DIRECTIONS: What is needed is the whole of the data, set down exactly.

DATASET RECORDS:
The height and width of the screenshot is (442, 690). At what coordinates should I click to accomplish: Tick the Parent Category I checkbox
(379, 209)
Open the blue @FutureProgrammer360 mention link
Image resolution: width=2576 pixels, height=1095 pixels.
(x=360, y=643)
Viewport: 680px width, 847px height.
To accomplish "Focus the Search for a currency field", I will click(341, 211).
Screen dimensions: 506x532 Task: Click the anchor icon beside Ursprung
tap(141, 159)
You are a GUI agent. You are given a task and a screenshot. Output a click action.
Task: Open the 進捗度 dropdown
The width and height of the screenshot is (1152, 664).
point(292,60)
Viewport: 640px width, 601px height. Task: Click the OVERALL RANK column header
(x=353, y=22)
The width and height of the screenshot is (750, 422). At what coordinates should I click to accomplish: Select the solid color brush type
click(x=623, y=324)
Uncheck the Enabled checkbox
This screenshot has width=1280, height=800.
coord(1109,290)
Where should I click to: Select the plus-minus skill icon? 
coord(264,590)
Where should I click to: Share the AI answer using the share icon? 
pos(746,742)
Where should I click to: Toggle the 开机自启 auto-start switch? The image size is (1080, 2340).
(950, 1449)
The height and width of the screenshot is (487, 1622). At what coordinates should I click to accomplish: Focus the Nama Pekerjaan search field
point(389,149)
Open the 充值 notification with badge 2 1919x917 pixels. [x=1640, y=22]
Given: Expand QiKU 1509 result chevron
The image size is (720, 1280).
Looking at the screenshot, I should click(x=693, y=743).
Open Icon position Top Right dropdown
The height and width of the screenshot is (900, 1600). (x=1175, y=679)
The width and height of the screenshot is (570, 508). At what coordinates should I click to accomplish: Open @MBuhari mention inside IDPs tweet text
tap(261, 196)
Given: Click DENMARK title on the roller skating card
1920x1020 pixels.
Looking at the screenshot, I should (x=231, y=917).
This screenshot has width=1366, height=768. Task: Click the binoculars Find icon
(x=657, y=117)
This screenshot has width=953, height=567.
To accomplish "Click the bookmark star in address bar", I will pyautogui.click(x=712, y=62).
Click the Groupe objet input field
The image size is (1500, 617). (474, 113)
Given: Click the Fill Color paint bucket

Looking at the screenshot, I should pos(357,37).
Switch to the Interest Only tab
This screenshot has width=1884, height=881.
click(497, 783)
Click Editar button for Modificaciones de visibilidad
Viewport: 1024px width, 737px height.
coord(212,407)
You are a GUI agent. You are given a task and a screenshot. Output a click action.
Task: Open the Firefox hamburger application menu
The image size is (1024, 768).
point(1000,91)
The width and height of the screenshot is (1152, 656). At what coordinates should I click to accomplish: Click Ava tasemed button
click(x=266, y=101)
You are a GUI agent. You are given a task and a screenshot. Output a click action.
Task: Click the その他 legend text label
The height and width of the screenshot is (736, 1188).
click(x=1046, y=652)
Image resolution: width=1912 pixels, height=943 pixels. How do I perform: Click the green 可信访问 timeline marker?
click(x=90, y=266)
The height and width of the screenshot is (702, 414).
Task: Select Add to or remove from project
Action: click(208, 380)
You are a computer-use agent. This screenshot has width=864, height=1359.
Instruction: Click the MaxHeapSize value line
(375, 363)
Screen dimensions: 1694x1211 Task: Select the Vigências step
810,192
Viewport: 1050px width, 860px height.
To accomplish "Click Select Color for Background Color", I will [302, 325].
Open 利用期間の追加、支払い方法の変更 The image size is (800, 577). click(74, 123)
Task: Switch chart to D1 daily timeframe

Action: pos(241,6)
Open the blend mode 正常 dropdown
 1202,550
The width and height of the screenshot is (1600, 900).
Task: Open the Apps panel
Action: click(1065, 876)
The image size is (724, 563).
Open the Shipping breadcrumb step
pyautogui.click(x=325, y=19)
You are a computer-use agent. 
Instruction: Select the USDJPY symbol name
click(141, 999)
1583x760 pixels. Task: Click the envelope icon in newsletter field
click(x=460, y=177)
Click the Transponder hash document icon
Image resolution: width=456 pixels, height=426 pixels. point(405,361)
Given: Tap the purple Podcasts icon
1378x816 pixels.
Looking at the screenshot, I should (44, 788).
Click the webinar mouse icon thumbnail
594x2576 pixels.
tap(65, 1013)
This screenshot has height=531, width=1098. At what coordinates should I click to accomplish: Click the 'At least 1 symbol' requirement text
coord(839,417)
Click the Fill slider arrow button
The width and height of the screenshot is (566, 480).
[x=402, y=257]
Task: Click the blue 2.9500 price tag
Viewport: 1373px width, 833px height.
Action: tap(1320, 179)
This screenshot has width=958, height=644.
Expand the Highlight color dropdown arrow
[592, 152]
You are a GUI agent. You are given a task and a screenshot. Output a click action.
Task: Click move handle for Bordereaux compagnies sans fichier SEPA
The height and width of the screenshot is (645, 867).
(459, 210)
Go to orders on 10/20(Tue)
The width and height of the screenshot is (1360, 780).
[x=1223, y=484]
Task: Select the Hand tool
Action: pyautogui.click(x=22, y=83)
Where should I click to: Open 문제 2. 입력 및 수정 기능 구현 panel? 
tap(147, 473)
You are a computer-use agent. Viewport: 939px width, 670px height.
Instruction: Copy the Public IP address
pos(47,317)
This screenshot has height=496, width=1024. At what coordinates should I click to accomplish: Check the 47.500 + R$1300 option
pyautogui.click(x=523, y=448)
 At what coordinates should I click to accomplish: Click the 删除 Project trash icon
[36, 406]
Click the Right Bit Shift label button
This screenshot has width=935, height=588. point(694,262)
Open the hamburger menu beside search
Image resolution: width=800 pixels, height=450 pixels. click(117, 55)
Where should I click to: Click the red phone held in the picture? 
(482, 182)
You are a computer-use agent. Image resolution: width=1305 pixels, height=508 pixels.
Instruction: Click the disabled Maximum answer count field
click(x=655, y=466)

RESPONSE AREA:
The height and width of the screenshot is (442, 690). At what coordinates should I click to accomplish: Tick the Parent Category I checkbox
(379, 209)
Open the blue @FutureProgrammer360 mention link
Image resolution: width=2576 pixels, height=1095 pixels.
(x=360, y=643)
Viewport: 680px width, 847px height.
To accomplish "Focus the Search for a currency field", I will click(341, 211).
Screen dimensions: 506x532 Task: Click the anchor icon beside Ursprung
tap(141, 159)
You are a GUI agent. You are given a task and a screenshot. Output a click action.
Task: Open the 進捗度 dropdown
The width and height of the screenshot is (1152, 664).
point(292,60)
Viewport: 640px width, 601px height. Task: Click the OVERALL RANK column header
(x=353, y=22)
The width and height of the screenshot is (750, 422). At what coordinates should I click to accomplish: Select the solid color brush type
click(x=623, y=324)
Uncheck the Enabled checkbox
This screenshot has width=1280, height=800.
coord(1109,290)
Where should I click to: Select the plus-minus skill icon? 
coord(264,590)
Where should I click to: Share the AI answer using the share icon? 
pos(746,742)
Where should I click to: Toggle the 开机自启 auto-start switch? The image size is (1080, 2340).
(950, 1449)
The height and width of the screenshot is (487, 1622). At what coordinates should I click to accomplish: Focus the Nama Pekerjaan search field
point(389,149)
Open the 充值 notification with badge 2 1919x917 pixels. [x=1640, y=22]
Given: Expand QiKU 1509 result chevron
The image size is (720, 1280).
Looking at the screenshot, I should click(x=693, y=743).
Open Icon position Top Right dropdown
The height and width of the screenshot is (900, 1600). (x=1175, y=679)
The width and height of the screenshot is (570, 508). At what coordinates should I click to accomplish: Open @MBuhari mention inside IDPs tweet text
tap(261, 196)
Given: Click DENMARK title on the roller skating card
1920x1020 pixels.
Looking at the screenshot, I should (x=231, y=917).
This screenshot has width=1366, height=768. Task: Click the binoculars Find icon
(x=657, y=117)
This screenshot has width=953, height=567.
To accomplish "Click the bookmark star in address bar", I will pyautogui.click(x=712, y=62).
Click the Groupe objet input field
The image size is (1500, 617). (474, 113)
Given: Click the Fill Color paint bucket

Looking at the screenshot, I should pos(357,37).
Switch to the Interest Only tab
This screenshot has width=1884, height=881.
click(497, 783)
Click Editar button for Modificaciones de visibilidad
Viewport: 1024px width, 737px height.
coord(212,407)
You are a GUI agent. You are given a task and a screenshot. Output a click action.
Task: Open the Firefox hamburger application menu
The image size is (1024, 768).
point(1000,91)
The width and height of the screenshot is (1152, 656). At what coordinates should I click to accomplish: Click Ava tasemed button
click(x=266, y=101)
You are a GUI agent. You are given a task and a screenshot. Output a click action.
Task: Click the その他 legend text label
The height and width of the screenshot is (736, 1188).
click(x=1046, y=652)
Image resolution: width=1912 pixels, height=943 pixels. How do I perform: Click the green 可信访问 timeline marker?
click(x=90, y=266)
The height and width of the screenshot is (702, 414).
Task: Select Add to or remove from project
Action: click(208, 380)
You are a computer-use agent. This screenshot has width=864, height=1359.
Instruction: Click the MaxHeapSize value line
(375, 363)
Screen dimensions: 1694x1211 Task: Select the Vigências step
810,192
Viewport: 1050px width, 860px height.
To accomplish "Click Select Color for Background Color", I will [302, 325].
Open 利用期間の追加、支払い方法の変更 The image size is (800, 577). click(74, 123)
Task: Switch chart to D1 daily timeframe

Action: pos(241,6)
Open the blend mode 正常 dropdown
 1202,550
The width and height of the screenshot is (1600, 900).
Task: Open the Apps panel
Action: click(1065, 876)
The image size is (724, 563).
Open the Shipping breadcrumb step
pyautogui.click(x=325, y=19)
You are a computer-use agent. 
Instruction: Select the USDJPY symbol name
click(141, 999)
1583x760 pixels. Task: Click the envelope icon in newsletter field
click(x=460, y=177)
Click the Transponder hash document icon
Image resolution: width=456 pixels, height=426 pixels. point(405,361)
Given: Tap the purple Podcasts icon
1378x816 pixels.
Looking at the screenshot, I should (44, 788).
Click the webinar mouse icon thumbnail
594x2576 pixels.
tap(65, 1013)
This screenshot has height=531, width=1098. At what coordinates should I click to accomplish: Click the 'At least 1 symbol' requirement text
coord(839,417)
Click the Fill slider arrow button
The width and height of the screenshot is (566, 480).
[x=402, y=257]
Task: Click the blue 2.9500 price tag
Viewport: 1373px width, 833px height.
Action: tap(1320, 179)
This screenshot has width=958, height=644.
Expand the Highlight color dropdown arrow
[592, 152]
You are a GUI agent. You are given a task and a screenshot. Output a click action.
Task: Click move handle for Bordereaux compagnies sans fichier SEPA
The height and width of the screenshot is (645, 867).
(459, 210)
Go to orders on 10/20(Tue)
The width and height of the screenshot is (1360, 780).
[x=1223, y=484]
Task: Select the Hand tool
Action: pyautogui.click(x=22, y=83)
Where should I click to: Open 문제 2. 입력 및 수정 기능 구현 panel? 
tap(147, 473)
You are a computer-use agent. Viewport: 939px width, 670px height.
Instruction: Copy the Public IP address
pos(47,317)
This screenshot has height=496, width=1024. At what coordinates should I click to accomplish: Check the 47.500 + R$1300 option
pyautogui.click(x=523, y=448)
 At what coordinates should I click to accomplish: Click the 删除 Project trash icon
[36, 406]
Click the Right Bit Shift label button
This screenshot has width=935, height=588. point(694,262)
Open the hamburger menu beside search
Image resolution: width=800 pixels, height=450 pixels. click(117, 55)
Where should I click to: Click the red phone held in the picture? 
(482, 182)
You are a computer-use agent. Image resolution: width=1305 pixels, height=508 pixels.
Instruction: Click the disabled Maximum answer count field
click(x=655, y=466)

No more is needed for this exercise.